Copyright (c) 2023 IETF Trust and the persons identified as the document authors. All rights reserved.

This document is subject to BCP 78 and the IETF Trust's Legal Provisions Relating to IETF Documents (https://trustee.ietf.org/license-info) in effect on the date of publication of this document. Please review these documents carefully, as they describe your rights and restrictions with respect to this document. Code Components extracted from this document must include Revised BSD License text as described in Section 4.e of the Trust Legal Provisions and are provided without warranty as described in the Revised BSD License.

1. Introduction

Privacy been at the center of many activities in the IETF. Privacy and its impact on protocol development activities at IETF is discussed in [RFC6973], covering a number of topics, from understanding privacy threats to threat mitigation, including data minimization.

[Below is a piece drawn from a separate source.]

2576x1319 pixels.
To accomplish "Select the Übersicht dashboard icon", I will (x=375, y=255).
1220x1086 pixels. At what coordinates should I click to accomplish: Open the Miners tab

This document emphasizes the need for data minimization among primary protocol participants, such as between clients and servers. Avoiding data leakage to outside parties such as observers or attackers is of course very important as well, but minimization needs to consider both.

As RFC 6973 states:

   "Limiting the data collected by protocol elements to
    only what is necessary (collection limitation) is
    the most straightforward way to help reduce privacy
    risks associated with the use of the protocol."

This document offers some further discussion, recommendations, and clarifications for this. This document suggests that limiting the sharing of data to the protocol participants is a key technique in limiting the data collection mentioned above. It is important that minimization happens prior to disclosing information to another party, rather than relying on the good will of the other party to avoid storing the information.

This is because is necessary to protect against endpoints that are compromised, malicious, or whose interests simply do not align with the interests of users. It is important to consider the role of a participant and limit any data provided to it according to that role.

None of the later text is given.